▸ Work order
Only the lines from the one containing "Open debugbar database" to the end of the entries should be written out, each exactly as it stands, both ends included.

-------- Provided data

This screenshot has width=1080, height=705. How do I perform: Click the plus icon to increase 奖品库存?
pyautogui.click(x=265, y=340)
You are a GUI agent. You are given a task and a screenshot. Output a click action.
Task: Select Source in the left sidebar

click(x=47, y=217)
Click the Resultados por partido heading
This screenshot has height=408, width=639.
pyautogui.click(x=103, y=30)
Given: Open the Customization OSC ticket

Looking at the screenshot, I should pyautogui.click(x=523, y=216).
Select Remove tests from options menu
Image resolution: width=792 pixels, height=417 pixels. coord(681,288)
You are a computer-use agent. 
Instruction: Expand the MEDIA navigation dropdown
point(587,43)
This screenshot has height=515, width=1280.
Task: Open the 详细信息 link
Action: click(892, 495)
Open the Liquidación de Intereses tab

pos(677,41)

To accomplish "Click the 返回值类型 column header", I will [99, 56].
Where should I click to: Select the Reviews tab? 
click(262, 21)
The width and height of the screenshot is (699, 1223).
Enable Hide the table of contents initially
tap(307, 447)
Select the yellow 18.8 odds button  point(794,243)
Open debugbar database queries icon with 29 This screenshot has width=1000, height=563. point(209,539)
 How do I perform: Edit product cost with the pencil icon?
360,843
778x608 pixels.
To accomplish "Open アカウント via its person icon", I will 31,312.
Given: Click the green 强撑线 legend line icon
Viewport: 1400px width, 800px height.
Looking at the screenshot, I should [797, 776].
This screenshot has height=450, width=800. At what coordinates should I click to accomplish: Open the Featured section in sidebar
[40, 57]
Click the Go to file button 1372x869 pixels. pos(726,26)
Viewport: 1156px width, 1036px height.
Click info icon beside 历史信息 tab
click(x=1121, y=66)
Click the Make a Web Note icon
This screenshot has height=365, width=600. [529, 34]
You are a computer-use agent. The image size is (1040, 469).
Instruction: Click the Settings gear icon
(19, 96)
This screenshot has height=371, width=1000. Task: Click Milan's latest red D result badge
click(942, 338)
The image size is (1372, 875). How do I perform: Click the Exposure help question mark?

----------------

▸ Answer for the task
Open debugbar database queries icon with 29 This screenshot has width=1000, height=563. point(209,539)
 How do I perform: Edit product cost with the pencil icon?
360,843
778x608 pixels.
To accomplish "Open アカウント via its person icon", I will 31,312.
Given: Click the green 强撑线 legend line icon
Viewport: 1400px width, 800px height.
Looking at the screenshot, I should [797, 776].
This screenshot has height=450, width=800. At what coordinates should I click to accomplish: Open the Featured section in sidebar
[40, 57]
Click the Go to file button 1372x869 pixels. pos(726,26)
Viewport: 1156px width, 1036px height.
Click info icon beside 历史信息 tab
click(x=1121, y=66)
Click the Make a Web Note icon
This screenshot has height=365, width=600. [529, 34]
You are a computer-use agent. The image size is (1040, 469).
Instruction: Click the Settings gear icon
(19, 96)
This screenshot has height=371, width=1000. Task: Click Milan's latest red D result badge
click(942, 338)
The image size is (1372, 875). How do I perform: Click the Exposure help question mark?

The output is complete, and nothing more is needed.